### [YOUR OBJECTIVE]
Transcribe the records that follow in their entirety, omitting any pictures.

(Collected data)

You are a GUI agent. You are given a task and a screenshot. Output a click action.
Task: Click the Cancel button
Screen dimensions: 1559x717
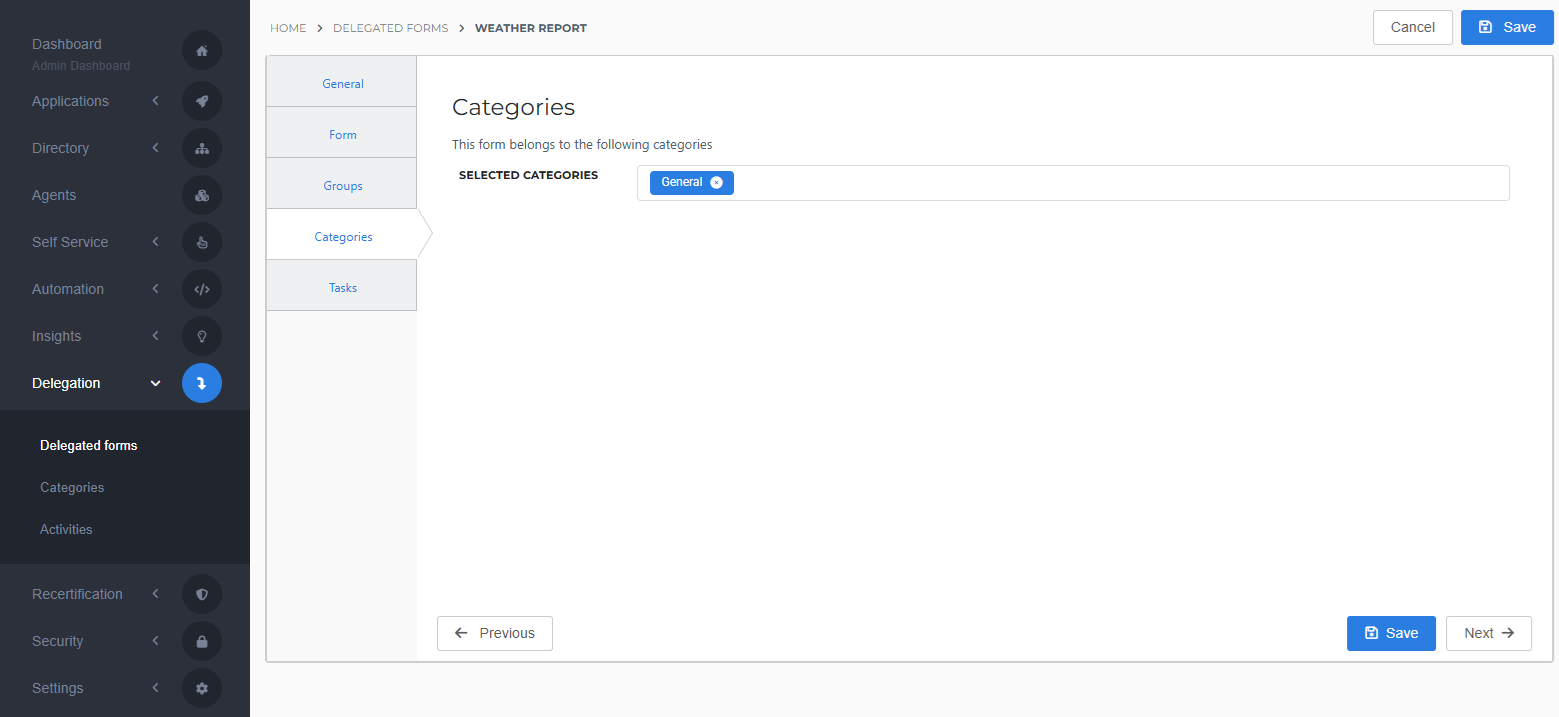pyautogui.click(x=1412, y=27)
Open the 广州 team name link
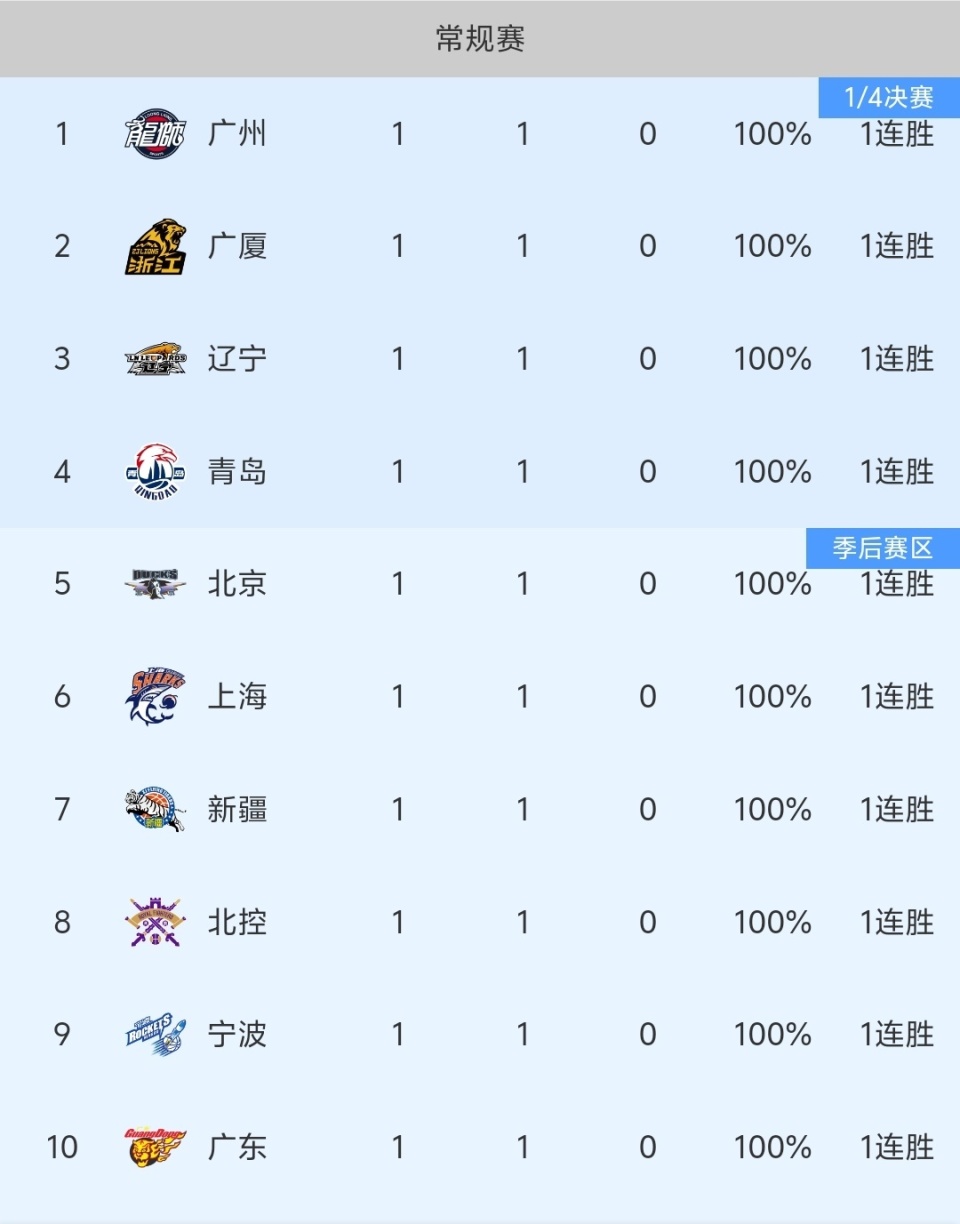This screenshot has width=960, height=1224. click(237, 134)
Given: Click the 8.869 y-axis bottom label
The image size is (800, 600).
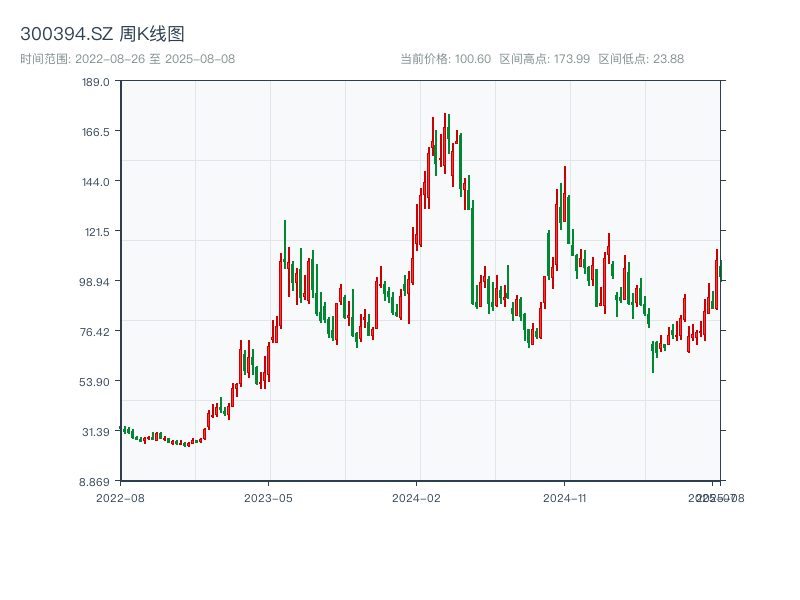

### [SOLUTION FOR THIS TASK]
You are a GUI agent. You are given a task and a screenshot. Output a click action.
Task: Click the Cancel button
Screen dimensions: 1559x717
pyautogui.click(x=1412, y=27)
Open the 广州 team name link
This screenshot has width=960, height=1224. click(237, 134)
Given: Click the 8.869 y-axis bottom label
The image size is (800, 600).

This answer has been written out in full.